Looks like the days of LuAnn platters are coming to an end. Luby’s board of directors has “approved and adopted a plan of liquidation and dissolution,” the company announced.
The plan will need to be approved by the company’s shareholders. A date for that vote was not included in today’s announcement.
Previously, Luby’s stated it would seek a sale of its assets that would pay off its debts and generate money for its stockholders. Following the liquidation plan will generate between $92 million and $123 million, according to the company’s estimates. That represents between $3 and $4 per share of its stock (approximately 30.7 million shares outstanding).
“This plan of liquidation is the next logical step in the company’s previously announced plan to maximize value of the company through the sale of its operations and assets,” Gerald Bodzy and Randolph Read, co-chairmen of the special committee responsible for the decision, said in a statement. “Our stockholders have expressed their support for seeking alternatives to continuing to operate the company’s restaurants in their current form, and we believe the plan of liquidation will allow the company to accomplish that task in the most efficient manner.”
Ultimately, the company intends to converts all of its assets into cash, resolve its debts, and then file a certificate of dissolution. Its stock (NYSE: LUB) would be delisted from the New York Stock Exchange at that point or possibly sooner according to the exchange’s rules.

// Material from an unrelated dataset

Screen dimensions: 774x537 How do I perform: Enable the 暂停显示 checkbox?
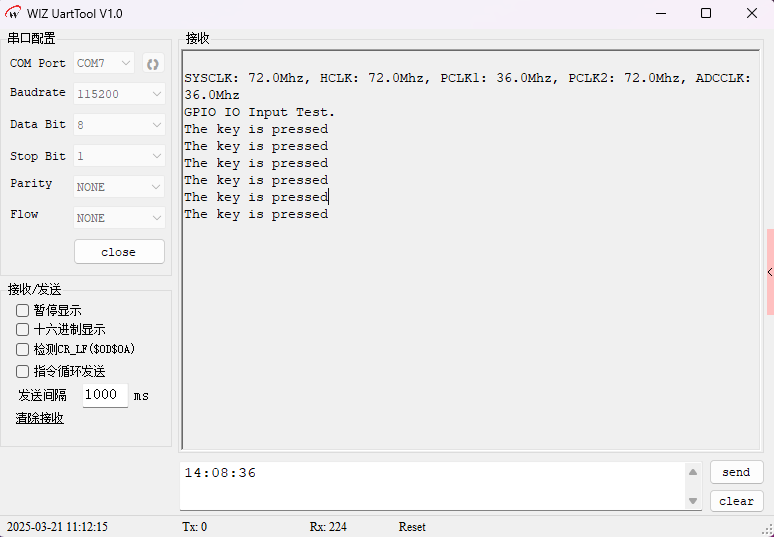23,311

While a slim possibility exists that a buyer could be found that would keep the Houston-based cafeteria chain whole — Luby’s also owns Fuddrucker’s — the more likely plan seems to be that the restaurants will close and the company’s real estate holdings and other assets will be sold. Still, the company argues that a buyer who might preserve the restaurants is possible.
I assume Fuddrucker’s will continue as an entity, just owned by some other conglomerate. As for Luby’s, well, as someone said, tastes changed but Luby’s didn’t. Life is like that sometimes, unfortunately. I don’t have the emotional attachment to the place that natives do, but I sure do know some folks that are broken up about this. Texas Monthly, Houstonia, and the Chron have more.
Once upon a time I was watching a then new King of the Hill with friends in California. They looked at me like I’d grown antennae when I burst out laughing when someone called LuAnn Platter by her full name – it was the first time I’d heard her surname.
(***ah, disappearing cultural icons… sniff***)
Looks like The Texas Bucket List television show folks are going to have to find another advertiser…
This is a sad day for Texas, but not unexpected. As Kuff says, tastes change, and I bet the virus put the final nail in the coffin. First Wyatt’s, now Lubys. Hopefully the Dinner Bell Cafeteria can survive.
I really thought when the Pappas Bros. bought into Luby’s it would turn around.